『キングオブコント2026』の決勝進出者が発表された。決勝に進んだのは、ヤッホイ、相性はいいよね、ジェラードン、ダウ90000、や団、ザ・マミィ、ななまがり、元祖いちごちゃん、蛙亭、ニッポンの社長の10組。常連組から初進出組まで多彩な顔ぶれがそろった中で、ひときわ異彩を放っているのが、8人組ユニットのダウ90000である。
ダウ90000は、脚本・演出を担当する蓮見翔を中心とするコントユニットである。蓮見は岸田國士戯曲賞を受賞しており、劇作家としても高く評価される一方、テレビやライブでは芸人たちと同じ土俵に立って笑いを生み出してきた。
今回、8人組として「キングオブコント」の決勝に進んだことには大きな意味がある。コントは出演者が増えるほど難しくなる。人数が多ければ、それぞれの人物を観客に理解させるだけでも時間がかかり、誰に注目すればいいのかが散漫になりやすい。

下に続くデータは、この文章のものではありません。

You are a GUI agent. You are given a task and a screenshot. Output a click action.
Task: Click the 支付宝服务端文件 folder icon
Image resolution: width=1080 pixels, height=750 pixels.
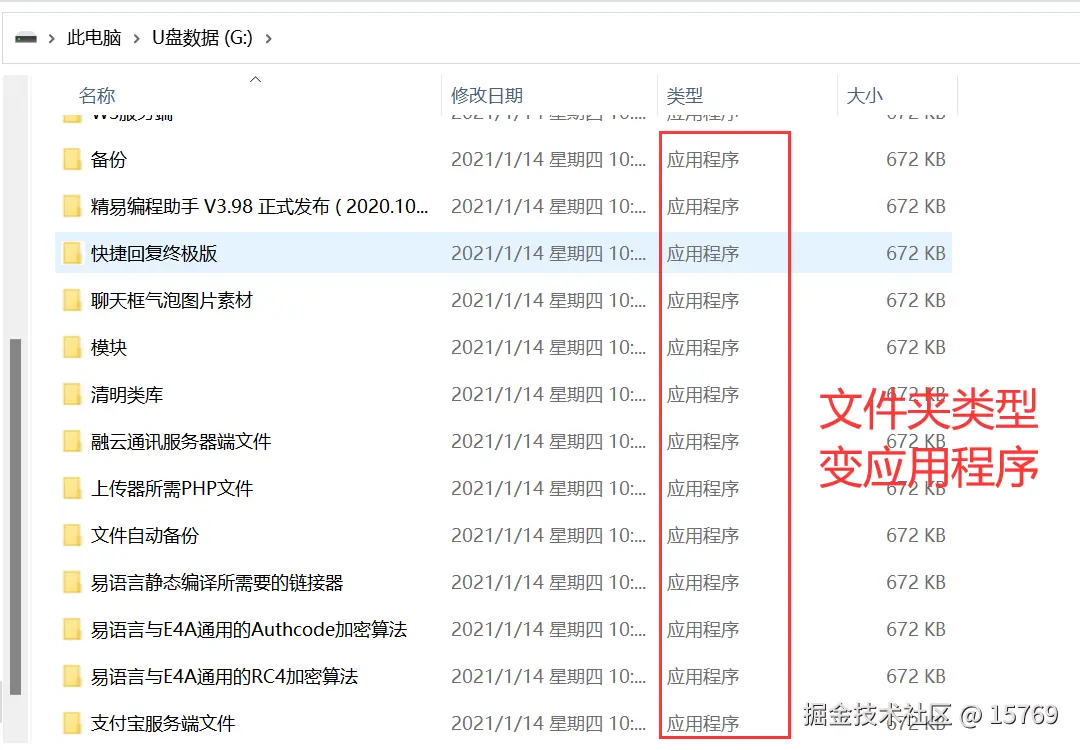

特にお笑いコンテストでは、短い制限時間の中で8人全員を機能させ、なおかつ明確な笑いを作るには、脚本だけでなく演出や演技の精度も求められる。ダウ90000は大人数だからこそ生まれる人間関係の微妙なズレや会話の重なり、舞台上に複数の感情が同時に存在するような状況を巧みに笑いへと変えることで、大人数コントの新たな地平を切り開いた。
蓮見は会見で「お笑い流行ってない」というおなじみの言葉を口にしつつ、今年のファイナリスト全体でお笑いを盛り上げたいという趣旨の発言をしている。「新時代のお笑い」を代表する存在として語られてきたダウ90000が、決勝の舞台で何を見せてくれるのか楽しみだ。